RECORDS PROVIDED: Begin

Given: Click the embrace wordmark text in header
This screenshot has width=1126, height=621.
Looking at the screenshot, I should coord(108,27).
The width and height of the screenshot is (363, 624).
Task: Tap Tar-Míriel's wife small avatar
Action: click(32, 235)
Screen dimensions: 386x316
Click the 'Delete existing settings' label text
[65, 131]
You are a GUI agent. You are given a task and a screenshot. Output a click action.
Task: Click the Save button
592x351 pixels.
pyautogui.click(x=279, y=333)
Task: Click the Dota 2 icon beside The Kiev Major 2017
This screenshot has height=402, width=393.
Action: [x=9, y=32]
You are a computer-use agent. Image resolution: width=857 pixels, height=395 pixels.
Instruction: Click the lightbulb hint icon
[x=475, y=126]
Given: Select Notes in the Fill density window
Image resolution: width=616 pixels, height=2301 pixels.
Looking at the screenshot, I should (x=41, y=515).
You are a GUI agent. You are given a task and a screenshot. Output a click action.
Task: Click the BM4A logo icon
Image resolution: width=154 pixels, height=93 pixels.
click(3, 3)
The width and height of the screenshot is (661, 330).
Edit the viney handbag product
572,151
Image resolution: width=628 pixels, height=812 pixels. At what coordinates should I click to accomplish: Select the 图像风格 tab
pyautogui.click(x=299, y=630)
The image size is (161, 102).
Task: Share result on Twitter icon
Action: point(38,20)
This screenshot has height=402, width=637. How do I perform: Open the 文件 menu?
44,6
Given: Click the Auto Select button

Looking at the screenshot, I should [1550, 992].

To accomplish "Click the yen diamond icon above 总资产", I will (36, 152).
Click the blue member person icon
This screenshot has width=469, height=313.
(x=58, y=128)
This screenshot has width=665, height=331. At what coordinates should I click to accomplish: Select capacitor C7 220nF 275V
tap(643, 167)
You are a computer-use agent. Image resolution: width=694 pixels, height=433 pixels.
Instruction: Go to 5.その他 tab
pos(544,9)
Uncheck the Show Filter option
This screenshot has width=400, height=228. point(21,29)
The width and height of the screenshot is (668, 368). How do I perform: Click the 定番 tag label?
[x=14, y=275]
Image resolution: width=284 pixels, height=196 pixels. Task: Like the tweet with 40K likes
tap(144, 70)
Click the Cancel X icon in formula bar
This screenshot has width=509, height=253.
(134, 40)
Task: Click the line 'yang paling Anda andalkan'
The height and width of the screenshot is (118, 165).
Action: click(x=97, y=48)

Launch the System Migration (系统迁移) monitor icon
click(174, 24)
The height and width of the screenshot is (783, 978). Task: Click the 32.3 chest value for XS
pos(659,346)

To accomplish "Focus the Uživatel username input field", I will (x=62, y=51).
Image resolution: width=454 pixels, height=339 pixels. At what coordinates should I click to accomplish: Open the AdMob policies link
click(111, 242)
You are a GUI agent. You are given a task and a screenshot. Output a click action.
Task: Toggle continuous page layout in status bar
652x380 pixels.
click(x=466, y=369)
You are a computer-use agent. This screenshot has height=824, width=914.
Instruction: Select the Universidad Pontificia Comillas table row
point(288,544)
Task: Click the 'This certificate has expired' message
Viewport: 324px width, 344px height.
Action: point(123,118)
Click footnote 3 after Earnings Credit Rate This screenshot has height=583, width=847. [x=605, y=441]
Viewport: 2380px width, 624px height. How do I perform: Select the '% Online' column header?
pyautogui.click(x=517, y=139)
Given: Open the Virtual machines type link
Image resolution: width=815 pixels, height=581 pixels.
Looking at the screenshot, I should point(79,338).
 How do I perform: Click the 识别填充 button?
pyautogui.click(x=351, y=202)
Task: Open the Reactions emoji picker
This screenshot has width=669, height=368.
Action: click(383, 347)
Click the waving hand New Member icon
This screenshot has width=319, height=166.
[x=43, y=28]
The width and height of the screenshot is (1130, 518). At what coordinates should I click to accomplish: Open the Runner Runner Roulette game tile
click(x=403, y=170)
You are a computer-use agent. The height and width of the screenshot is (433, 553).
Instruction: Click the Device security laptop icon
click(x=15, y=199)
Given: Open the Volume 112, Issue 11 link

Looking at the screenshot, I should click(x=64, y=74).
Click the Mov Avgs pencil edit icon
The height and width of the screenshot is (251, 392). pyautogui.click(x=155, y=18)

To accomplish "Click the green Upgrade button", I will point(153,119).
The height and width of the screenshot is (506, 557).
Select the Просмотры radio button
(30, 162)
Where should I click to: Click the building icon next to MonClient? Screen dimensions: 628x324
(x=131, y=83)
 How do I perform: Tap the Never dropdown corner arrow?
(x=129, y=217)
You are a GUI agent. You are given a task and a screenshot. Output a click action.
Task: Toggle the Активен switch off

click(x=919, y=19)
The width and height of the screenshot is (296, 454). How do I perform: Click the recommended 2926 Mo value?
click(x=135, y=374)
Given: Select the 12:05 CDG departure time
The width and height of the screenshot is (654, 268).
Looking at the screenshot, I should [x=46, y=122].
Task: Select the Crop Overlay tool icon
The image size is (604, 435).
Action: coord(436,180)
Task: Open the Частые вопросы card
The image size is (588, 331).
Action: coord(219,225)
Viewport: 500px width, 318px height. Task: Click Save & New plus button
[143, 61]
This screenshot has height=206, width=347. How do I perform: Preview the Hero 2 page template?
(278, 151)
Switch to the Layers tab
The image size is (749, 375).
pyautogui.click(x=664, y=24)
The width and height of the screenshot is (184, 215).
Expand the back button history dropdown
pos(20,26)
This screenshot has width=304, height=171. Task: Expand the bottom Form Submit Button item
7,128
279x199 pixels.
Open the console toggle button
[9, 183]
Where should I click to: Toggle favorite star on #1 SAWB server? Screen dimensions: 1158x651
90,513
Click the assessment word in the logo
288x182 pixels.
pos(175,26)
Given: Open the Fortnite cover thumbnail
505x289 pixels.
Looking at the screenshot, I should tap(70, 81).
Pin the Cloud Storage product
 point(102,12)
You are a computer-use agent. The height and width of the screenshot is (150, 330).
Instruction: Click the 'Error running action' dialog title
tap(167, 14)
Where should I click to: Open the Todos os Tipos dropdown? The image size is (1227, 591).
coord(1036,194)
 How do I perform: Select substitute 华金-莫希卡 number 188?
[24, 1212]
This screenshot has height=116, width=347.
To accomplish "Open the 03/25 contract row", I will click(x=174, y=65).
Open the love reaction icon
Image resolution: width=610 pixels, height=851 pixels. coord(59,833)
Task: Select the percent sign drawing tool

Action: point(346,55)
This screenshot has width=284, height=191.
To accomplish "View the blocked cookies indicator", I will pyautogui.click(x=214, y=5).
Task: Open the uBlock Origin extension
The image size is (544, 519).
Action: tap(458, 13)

RECORDS PROVIDED: End

EXERCISE REQUIREMENTS:
Out of the entries, pull every line that mentions "logo".

WRITTEN ANSWER:
Task: Click the BM4A logo icon
Click the assessment word in the logo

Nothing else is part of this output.